Work task
Could you copy every line in the listing below that has the word "Fundación"?
══════
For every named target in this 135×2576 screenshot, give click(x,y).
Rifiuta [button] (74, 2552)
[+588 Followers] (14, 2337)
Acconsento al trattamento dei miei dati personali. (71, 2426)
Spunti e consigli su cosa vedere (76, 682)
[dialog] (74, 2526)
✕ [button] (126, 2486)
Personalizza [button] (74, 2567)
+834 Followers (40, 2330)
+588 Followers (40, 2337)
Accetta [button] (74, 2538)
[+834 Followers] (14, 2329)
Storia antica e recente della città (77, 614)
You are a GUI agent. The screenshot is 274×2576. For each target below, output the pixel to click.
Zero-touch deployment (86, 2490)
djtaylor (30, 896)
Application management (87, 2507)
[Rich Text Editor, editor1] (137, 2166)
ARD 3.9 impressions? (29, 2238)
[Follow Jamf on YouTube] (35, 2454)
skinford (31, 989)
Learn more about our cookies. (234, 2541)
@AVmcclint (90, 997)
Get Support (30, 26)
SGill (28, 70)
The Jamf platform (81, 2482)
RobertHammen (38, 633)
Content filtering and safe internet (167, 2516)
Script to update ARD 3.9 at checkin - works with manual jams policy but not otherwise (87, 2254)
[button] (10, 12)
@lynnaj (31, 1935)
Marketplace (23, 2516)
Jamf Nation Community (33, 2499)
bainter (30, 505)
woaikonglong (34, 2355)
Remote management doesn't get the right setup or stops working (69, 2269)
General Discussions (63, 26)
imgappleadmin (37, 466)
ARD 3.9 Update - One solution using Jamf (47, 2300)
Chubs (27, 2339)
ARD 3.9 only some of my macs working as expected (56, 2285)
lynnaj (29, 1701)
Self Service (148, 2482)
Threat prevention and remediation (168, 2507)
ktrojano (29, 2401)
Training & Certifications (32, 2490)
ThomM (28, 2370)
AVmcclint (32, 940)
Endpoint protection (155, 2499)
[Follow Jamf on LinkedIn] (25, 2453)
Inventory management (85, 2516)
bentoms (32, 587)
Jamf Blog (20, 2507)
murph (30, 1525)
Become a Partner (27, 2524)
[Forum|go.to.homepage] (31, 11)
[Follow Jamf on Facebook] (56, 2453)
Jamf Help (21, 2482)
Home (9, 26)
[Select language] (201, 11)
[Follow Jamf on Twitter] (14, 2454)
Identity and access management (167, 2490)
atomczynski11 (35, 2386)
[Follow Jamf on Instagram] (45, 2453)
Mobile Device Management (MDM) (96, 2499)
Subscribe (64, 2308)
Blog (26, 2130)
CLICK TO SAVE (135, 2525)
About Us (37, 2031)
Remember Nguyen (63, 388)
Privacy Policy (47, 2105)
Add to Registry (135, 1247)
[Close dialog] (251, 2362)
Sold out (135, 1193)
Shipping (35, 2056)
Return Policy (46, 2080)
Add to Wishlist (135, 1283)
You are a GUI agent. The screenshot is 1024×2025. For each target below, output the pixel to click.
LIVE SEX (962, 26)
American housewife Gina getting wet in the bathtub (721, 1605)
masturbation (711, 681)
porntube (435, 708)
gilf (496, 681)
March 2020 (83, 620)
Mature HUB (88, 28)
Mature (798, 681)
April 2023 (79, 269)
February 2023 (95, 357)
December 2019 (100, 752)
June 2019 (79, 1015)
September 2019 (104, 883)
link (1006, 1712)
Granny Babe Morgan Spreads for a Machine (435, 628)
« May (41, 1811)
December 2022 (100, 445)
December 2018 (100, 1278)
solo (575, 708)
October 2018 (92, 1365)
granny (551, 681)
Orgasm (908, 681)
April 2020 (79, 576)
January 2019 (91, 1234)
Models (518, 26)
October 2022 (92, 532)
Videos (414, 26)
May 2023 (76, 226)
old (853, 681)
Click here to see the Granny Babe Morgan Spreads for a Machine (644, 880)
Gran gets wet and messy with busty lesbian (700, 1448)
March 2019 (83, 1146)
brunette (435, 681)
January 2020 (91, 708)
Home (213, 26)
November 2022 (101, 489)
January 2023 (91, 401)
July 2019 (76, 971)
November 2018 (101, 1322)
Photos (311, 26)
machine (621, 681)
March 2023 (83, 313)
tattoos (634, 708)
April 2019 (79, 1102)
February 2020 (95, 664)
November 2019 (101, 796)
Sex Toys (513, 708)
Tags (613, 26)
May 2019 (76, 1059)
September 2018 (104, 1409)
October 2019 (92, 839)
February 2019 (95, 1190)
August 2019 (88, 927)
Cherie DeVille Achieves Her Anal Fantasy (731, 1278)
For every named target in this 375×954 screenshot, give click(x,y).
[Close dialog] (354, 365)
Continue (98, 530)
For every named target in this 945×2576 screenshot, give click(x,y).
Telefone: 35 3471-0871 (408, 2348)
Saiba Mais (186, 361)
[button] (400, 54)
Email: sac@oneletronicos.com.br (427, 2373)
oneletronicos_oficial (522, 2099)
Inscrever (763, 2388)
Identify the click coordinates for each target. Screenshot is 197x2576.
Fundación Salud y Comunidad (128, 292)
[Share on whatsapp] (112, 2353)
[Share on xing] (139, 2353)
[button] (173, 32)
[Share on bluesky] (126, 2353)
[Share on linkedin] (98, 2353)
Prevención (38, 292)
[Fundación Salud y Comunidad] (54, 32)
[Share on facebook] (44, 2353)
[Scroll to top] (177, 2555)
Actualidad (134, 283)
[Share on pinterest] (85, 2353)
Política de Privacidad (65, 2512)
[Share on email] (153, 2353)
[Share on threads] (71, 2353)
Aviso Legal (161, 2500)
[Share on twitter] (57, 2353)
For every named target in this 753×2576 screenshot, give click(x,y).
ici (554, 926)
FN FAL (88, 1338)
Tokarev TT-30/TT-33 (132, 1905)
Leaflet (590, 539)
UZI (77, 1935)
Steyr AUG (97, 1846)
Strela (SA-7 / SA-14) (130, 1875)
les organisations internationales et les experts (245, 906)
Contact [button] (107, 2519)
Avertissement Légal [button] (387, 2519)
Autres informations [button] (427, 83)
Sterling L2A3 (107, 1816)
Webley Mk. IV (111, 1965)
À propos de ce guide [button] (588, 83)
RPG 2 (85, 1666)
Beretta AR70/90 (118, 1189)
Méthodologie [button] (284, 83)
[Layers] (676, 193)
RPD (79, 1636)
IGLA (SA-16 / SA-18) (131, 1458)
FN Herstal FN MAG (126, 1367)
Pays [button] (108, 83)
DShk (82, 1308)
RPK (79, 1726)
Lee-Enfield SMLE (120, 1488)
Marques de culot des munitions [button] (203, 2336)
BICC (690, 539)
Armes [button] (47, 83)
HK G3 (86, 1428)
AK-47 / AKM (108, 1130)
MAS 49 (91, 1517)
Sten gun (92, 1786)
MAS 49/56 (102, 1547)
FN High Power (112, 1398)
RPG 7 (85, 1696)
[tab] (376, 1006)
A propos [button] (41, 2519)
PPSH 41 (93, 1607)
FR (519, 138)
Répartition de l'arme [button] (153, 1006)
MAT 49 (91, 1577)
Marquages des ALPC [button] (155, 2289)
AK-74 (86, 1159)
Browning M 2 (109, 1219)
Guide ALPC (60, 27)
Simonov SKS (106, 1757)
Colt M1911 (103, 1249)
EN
══════
Response to this exercise
Fundación Salud y Comunidad (128, 292)
[Fundación Salud y Comunidad] (54, 32)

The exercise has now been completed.